EXTRACTED TEXT
That proved far too strong a claim, but monoclonal antibodies have finally begun to live up to more modest expectations. Rituxan was the first, but just a year later, the same approach led to Herceptin, a drug that keeps growth factors from feeding certain kinds of breast-cancer cells. Such targeted treatments are effective only when the appropriate target exists. Herceptin, for example, latches onto a receptor known as her2, which is abnormally abundant in only about 30% of breast-cancer tumors. A biopsy can tell doctors whether a patient is likely to respond to Herceptin, but they'd hoped to find a molecule that would plug into a growth-factor receptor more prevalent in cancer cells.
Sure enough, they found one. Dr. John Mendelsohn, then at the University of California, San Diego, and now president of the M.D. Anderson Cancer Center in Houston, had been focusing since 1981 on a receptor called egfr, which is host to a protein called epidermal growth factor (EGF). It's a close cousin to her2, and Mendelsohn and his team know that it is present in a huge variety of tumors; two-thirds of all cancer types, in fact, are blanketed with EGF receptors. In 1984 Mendelsohn and his team showed in mice that blocking the EGF receptor with a growth-factor decoy prevented a cell from growing and dividing.

DATA EXCERPT
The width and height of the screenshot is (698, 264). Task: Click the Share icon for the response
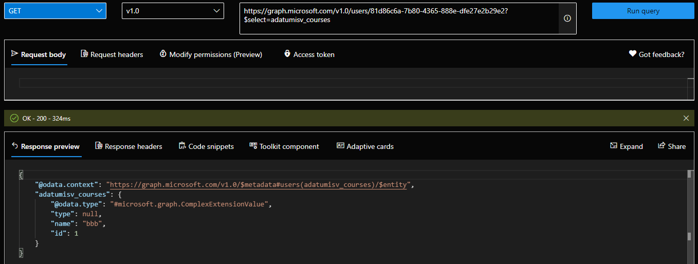point(662,146)
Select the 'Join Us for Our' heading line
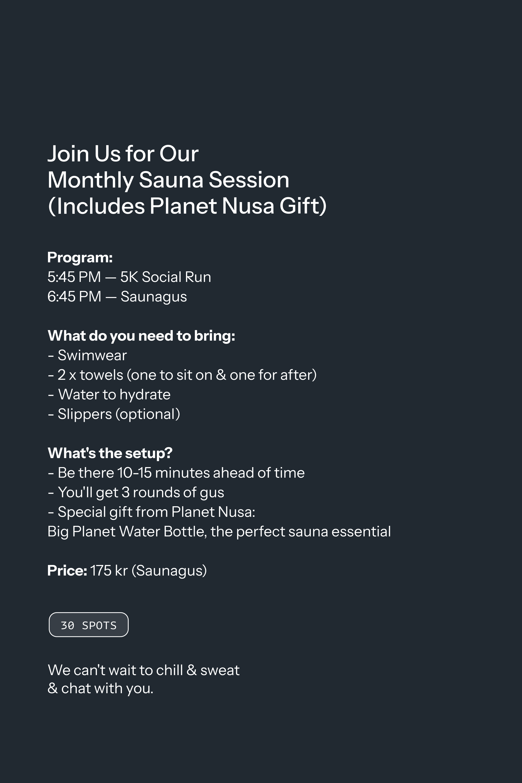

TASK ITEM A
Using the passage on antibody cancer drugs, explain in one to three sentences why doctors would want a biopsy before giving Herceptin.
TASK ITEM B
Please put this sentence from the passage on antibody cancer drugs into Spanish: "Such targeted treatments are effective only when the appropriate target exists."

EXPECTED ANSWER A
Herceptin works by latching onto the her2 receptor, and targeted treatments are effective only when their target exists. Because her2 is abnormally abundant in only about 30% of breast-cancer tumors, a biopsy shows whether a patient is likely to respond.

EXPECTED ANSWER B
Estos tratamientos dirigidos solo son eficaces cuando existe la diana adecuada.